Addressing Endogeneity Using a Two-Stage Copula Generated Regressor Approach
提出一种无需工具变量的两阶段Copula内生性校正方法,放宽了现有方法对非正态分布和独立性的要求,适用于更广泛的内生性场景。
The ubiquitous presence of endogenous regressors presents a significant challenge when drawing causal inferences using observational data. The classical econometric method used to handle regressor endogeneity requires instrumental variables (IVs) that must satisfy the stringent condition of exclusion restriction, rendering it unfeasible in many settings. Herein, the authors propose a new IV-free method that uses copulas to address the endogeneity problem. Existing copula correction methods require nonnormal endogenous regressors: Normally or nearly normally distributed endogenous regressors cause model nonidentification or significant finite-sample bias.

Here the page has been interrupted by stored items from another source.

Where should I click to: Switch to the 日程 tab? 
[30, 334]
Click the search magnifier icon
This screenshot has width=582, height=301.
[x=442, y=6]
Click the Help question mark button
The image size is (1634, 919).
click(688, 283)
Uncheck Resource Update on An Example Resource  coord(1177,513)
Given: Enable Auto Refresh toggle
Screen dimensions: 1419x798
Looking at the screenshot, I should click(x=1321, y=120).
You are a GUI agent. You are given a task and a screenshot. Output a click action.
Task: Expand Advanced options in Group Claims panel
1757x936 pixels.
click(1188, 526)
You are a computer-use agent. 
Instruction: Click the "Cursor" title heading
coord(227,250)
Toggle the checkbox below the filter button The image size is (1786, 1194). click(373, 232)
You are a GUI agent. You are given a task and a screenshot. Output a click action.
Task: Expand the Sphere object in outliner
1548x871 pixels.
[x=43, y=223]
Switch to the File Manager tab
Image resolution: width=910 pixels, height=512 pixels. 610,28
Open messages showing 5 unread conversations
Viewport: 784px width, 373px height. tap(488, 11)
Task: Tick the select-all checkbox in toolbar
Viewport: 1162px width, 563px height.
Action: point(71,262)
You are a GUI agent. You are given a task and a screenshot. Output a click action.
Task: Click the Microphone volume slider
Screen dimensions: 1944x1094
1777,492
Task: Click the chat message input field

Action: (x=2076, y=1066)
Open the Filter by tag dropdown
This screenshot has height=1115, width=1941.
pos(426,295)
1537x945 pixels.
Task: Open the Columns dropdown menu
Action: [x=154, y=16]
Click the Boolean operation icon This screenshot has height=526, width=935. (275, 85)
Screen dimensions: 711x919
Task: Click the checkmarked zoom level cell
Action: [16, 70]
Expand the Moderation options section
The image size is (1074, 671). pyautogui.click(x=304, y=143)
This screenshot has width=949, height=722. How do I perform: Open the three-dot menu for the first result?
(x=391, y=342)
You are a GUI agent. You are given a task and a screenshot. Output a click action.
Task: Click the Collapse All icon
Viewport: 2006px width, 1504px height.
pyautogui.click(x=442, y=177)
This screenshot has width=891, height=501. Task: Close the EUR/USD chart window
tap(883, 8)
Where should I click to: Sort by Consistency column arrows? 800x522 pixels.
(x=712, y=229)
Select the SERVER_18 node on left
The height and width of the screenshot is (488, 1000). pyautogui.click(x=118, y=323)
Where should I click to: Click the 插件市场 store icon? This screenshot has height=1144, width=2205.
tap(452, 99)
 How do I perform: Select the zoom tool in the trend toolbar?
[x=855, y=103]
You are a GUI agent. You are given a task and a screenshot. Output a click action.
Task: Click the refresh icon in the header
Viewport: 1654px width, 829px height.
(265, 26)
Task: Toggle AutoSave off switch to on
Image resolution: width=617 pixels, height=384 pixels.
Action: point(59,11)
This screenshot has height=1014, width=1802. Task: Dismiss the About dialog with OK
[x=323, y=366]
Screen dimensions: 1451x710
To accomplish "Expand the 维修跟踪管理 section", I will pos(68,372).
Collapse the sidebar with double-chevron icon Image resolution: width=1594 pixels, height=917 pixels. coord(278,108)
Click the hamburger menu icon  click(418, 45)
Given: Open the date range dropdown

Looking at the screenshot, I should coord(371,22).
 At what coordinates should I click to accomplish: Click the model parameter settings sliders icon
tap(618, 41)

Furthermore, existing copula control function methods presume the independence of exogenous regressors and endogenous regressors. The authors' generalized two-stage copula endogeneity-correction (2sCOPE) method simultaneously relaxes the two key identification requirements while maintaining the Gaussian copula regressor-error dependence structure. They prove that under the Gaussian copula dependence structure, 2sCOPE yields consistent causal-effect estimates with correlated endogenous and exogenous regressors as well as normally distributed endogenous regressors. In addition to relaxing the identification requirements, 2sCOPE has superior finite-sample performance and addresses the significant finite-sample bias problem due to insufficient regressor nonnormality. Moreover, 2sCOPE employs generated regressors derived from existing regressors to control for endogeneity, and can thus considerably increase the ease and broaden the applicability of IV-free methods for handling regressor endogeneity. The authors further demonstrate 2sCOPE's performance using simulation studies and illustrate its use in an empirical application.